What to do - Lines to return, exactly: from the line with "Tap the battery status icon" to the line with "Task: Click the red delete X icon" in the entries below, both included.

== Segment start ==

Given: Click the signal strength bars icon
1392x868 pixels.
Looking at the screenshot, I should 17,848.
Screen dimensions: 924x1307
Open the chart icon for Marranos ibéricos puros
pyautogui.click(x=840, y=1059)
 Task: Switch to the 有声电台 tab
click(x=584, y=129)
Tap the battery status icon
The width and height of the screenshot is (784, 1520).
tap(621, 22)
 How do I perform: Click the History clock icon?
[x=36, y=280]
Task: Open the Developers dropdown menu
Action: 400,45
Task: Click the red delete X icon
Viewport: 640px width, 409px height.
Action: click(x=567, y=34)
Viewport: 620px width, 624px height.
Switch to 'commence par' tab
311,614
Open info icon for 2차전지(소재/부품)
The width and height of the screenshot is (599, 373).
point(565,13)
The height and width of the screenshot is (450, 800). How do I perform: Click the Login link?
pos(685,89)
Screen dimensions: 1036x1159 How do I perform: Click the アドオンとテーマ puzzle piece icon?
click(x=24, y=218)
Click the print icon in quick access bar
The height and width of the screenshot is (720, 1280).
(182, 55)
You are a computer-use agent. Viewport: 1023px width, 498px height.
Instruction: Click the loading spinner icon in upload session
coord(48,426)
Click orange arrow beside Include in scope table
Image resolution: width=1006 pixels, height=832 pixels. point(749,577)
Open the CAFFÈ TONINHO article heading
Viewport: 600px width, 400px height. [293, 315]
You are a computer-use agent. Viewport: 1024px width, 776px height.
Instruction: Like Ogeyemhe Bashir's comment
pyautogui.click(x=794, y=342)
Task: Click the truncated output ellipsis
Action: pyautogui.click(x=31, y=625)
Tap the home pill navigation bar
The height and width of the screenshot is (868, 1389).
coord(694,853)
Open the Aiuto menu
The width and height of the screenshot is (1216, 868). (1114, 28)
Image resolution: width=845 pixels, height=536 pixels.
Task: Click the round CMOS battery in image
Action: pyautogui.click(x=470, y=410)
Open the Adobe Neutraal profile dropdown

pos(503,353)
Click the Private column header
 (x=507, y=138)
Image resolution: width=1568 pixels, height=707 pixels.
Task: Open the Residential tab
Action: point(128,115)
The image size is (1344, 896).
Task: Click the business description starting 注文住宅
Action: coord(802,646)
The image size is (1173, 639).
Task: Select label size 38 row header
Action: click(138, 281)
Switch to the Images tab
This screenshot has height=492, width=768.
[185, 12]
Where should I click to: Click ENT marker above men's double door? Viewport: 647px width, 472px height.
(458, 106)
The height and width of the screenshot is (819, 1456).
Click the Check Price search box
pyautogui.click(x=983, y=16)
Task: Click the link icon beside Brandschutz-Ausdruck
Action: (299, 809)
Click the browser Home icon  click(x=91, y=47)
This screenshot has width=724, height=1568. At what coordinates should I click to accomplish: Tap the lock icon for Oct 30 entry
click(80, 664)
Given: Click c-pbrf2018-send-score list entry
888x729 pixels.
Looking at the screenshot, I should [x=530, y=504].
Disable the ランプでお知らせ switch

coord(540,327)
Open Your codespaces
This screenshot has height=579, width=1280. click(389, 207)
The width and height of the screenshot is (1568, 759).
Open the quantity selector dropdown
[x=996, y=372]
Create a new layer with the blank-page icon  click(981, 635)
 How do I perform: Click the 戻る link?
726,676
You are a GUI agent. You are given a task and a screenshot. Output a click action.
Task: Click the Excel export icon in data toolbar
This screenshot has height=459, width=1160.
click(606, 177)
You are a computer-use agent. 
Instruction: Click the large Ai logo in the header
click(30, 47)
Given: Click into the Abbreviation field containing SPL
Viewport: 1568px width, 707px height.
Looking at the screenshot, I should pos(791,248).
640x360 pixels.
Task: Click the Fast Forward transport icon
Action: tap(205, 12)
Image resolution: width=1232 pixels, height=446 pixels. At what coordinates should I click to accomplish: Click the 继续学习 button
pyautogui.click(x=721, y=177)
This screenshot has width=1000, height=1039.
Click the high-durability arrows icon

== Segment end ==

Expected output -
Tap the battery status icon
The width and height of the screenshot is (784, 1520).
tap(621, 22)
 How do I perform: Click the History clock icon?
[x=36, y=280]
Task: Open the Developers dropdown menu
Action: 400,45
Task: Click the red delete X icon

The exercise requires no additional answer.